• Data extract:
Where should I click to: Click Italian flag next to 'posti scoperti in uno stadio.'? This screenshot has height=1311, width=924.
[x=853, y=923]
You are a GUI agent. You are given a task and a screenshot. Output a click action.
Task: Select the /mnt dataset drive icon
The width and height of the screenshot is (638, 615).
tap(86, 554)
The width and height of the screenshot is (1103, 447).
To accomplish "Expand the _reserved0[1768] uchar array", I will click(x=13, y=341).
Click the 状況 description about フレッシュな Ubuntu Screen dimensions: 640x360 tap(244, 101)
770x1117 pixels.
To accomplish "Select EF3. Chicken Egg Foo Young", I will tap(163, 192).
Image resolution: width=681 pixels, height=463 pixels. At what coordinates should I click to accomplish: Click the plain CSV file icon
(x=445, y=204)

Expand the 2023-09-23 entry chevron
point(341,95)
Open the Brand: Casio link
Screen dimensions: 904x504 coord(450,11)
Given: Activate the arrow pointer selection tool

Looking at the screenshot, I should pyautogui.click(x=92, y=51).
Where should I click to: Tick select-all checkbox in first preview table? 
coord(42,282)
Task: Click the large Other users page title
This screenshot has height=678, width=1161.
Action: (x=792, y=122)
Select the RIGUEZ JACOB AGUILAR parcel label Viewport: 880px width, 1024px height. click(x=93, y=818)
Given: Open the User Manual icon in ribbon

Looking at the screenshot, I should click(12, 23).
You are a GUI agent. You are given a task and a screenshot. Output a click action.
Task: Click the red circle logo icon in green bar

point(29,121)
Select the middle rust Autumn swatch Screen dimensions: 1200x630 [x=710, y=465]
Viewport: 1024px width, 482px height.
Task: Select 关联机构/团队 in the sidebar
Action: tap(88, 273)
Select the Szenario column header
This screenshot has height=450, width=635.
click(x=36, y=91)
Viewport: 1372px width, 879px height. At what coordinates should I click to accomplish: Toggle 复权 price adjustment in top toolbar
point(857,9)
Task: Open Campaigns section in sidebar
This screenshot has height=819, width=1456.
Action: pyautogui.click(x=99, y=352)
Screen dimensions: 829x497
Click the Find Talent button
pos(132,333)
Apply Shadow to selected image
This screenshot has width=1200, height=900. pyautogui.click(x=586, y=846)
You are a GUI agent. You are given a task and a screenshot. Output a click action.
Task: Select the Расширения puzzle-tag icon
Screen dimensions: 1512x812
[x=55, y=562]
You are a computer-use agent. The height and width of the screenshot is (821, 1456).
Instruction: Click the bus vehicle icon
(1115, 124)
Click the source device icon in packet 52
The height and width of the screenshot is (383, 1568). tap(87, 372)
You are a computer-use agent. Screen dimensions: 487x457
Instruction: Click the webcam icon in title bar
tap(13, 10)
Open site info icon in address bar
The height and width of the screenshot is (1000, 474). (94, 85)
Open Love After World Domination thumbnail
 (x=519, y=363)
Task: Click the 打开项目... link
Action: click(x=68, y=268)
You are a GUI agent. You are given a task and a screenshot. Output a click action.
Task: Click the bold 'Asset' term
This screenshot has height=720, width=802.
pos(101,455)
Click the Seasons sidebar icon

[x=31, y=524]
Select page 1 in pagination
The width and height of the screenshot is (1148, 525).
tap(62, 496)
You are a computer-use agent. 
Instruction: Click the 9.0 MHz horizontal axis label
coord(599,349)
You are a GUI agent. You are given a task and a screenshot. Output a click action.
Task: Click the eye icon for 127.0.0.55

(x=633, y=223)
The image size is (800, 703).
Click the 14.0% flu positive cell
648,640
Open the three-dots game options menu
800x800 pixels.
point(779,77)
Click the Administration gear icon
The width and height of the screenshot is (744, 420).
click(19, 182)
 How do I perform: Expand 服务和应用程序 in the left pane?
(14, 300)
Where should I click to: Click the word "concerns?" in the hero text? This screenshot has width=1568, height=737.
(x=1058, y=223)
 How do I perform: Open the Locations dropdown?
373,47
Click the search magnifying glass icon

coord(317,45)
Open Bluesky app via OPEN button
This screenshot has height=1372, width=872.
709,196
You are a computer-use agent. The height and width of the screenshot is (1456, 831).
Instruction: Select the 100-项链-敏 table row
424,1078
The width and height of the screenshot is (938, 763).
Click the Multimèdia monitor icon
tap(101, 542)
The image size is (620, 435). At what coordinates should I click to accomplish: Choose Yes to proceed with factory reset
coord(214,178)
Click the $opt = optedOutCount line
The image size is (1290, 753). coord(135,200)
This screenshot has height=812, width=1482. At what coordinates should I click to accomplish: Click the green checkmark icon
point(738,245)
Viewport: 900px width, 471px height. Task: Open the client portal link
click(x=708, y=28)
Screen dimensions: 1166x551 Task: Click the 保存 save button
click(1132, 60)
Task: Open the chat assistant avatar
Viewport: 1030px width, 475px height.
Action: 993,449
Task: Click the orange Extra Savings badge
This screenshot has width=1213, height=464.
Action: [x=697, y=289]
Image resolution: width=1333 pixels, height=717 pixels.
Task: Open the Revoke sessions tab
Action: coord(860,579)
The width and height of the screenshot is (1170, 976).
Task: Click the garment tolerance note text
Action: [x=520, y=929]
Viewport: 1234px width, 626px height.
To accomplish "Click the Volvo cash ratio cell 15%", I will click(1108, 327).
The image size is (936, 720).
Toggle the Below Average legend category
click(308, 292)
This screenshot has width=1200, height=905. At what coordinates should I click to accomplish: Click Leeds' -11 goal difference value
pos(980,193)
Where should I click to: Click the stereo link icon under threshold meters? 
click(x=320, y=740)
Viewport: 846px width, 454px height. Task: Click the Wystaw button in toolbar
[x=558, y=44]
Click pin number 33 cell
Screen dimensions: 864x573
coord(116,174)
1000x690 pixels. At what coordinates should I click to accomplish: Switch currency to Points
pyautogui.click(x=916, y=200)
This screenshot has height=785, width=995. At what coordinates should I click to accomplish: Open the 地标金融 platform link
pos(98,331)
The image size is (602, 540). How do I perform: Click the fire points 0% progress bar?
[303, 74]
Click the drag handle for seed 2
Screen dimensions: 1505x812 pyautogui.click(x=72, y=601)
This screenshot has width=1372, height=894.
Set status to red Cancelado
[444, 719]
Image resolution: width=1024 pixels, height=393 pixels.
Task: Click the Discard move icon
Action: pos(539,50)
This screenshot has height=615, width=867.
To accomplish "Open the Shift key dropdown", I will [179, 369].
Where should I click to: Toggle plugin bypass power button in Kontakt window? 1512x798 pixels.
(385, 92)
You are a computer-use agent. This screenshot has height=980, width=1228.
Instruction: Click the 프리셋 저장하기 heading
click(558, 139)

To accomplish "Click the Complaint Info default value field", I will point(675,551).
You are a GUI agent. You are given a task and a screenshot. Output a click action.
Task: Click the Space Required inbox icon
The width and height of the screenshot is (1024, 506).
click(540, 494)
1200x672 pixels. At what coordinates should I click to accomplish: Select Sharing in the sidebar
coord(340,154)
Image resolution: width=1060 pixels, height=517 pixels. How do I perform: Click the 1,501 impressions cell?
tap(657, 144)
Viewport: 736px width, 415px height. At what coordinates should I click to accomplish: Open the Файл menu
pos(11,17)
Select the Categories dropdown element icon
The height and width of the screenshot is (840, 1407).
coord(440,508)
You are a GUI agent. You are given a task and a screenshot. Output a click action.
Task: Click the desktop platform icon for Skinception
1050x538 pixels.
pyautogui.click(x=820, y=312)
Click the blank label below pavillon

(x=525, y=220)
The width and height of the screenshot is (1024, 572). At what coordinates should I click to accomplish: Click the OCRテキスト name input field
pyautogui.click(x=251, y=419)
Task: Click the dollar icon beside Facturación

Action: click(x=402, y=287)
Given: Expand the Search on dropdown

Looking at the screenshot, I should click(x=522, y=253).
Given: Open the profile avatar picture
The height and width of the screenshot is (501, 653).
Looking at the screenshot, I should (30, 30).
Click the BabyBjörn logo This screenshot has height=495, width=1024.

• What is required: Go through the data above and copy each line that holds the word "computer".

• Answer for this exercise:
You are a computer-use agent. The height and width of the screenshot is (821, 1456).
You are a computer-use agent. Screen dimensions: 487x457
You are a computer-use agent. 
You are a computer-use agent. The height and width of the screenshot is (1456, 831).
You are a computer-use agent. This screenshot has height=980, width=1228.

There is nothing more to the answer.